Critical Care Medicine-Neurologic Disorders>>>>>Arrhythmias and Pacemaker
Question 2#

A 46-year-old male with Epstein anomaly, hypertension, coronary artery disease, and chronic obstructive pulmonary disease underwent an uncomplicated laminectomy but reports severe pain in the postanesthesia recovery unit. His pain eventually improved after repeated intravenous opioid boluses. However, an ECG reveals new-onset AF with a widened QRS complex and a heart rate between 130 and 140 beats/min. The patient’s blood pressure is stable at 110/50 mm Hg, respiratory rate 17/min, O2 saturation 98% while receiving 3 L oxygen/min via nasal cannula. The patient is otherwise asymptomatic. The heart rate and rhythm have not changed for the last hour. The patient was in sinus rhythm leading up to this event.

Which next intervention is MOST appropriate?

A. Synchronized cardioversion
B. Amiodarone 150 mg IV bolus
C. Metoprolol 5 mg IV bolus
D. Procainamide 10 mg/kg IV bolus over 5 minute
E. Digoxin 0.25 mg IV bolus

Correct Answer is D

Comment:

Correct Answer: D

This patient has Wolff-Parkinson-White (WPW) syndrome, possibly as a result of his Epstein anomaly. Epstein anomaly is a congenital heart defect with apical displacement of the tricuspid valve and represents a known cause of WPW. Use of nodal blocking agents in patients with WPW is potentially harmful because these drugs accelerate the ventricular rate via the excitatory pathway and even may cause ventricular fibrillation.
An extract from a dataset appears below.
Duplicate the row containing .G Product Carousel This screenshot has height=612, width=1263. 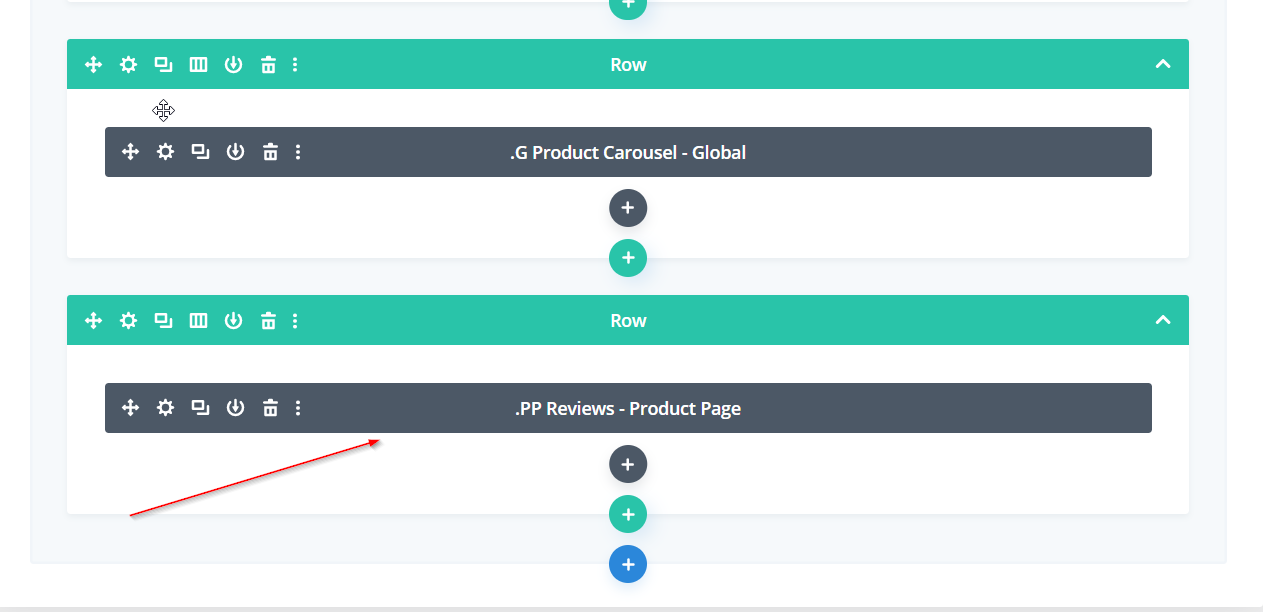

Procainamide or ibutilide is the recommended agent to achieve sinus rhythm or ventricular rate control in hemodynamically stable patients with preexcited AF and rapid ventricular response. Synchronized cardioversion is recommended for patients with AF, WPW, and rapid ventricular response who are hemodynamically unstable.

References:

  1. January CT, Wann LS, Alpert JS, et al. 2014 AHA/ACC/HRS guideline for the management of patients with atrial fibrillation: a report of the American College of Cardiology/American Heart Association task force on practice guidelines and the Heart Rhythm Society. J Am Coll Cardiol. 2014;64:e1-e76.
  2. Kim RJ, Gerling BR, Kono AT, et al. Precipitation of ventricular fibrillation by intravenous diltiazem and metoprolol in a young patient with occult Wolff-Parkinson-White syndrome. Pacing Clin Electrophysiol. 2008;31:776-779.
  3. Simonian SM, Lotfipour S, Wall C, et al. Challenging the superiority of amiodarone for rate control in Wolff-Parkinson-White and atrial fibrillation. Intern Emerg Med. 2010;5:421-426.
  4. Boriani G, Biffi M, Frabetti L, et al. Ventricular fibrillation after intravenous amiodarone in Wolff-Parkinson-White syndrome with atrial fibrillation. Am Heart J. 1996;131:1214-1216.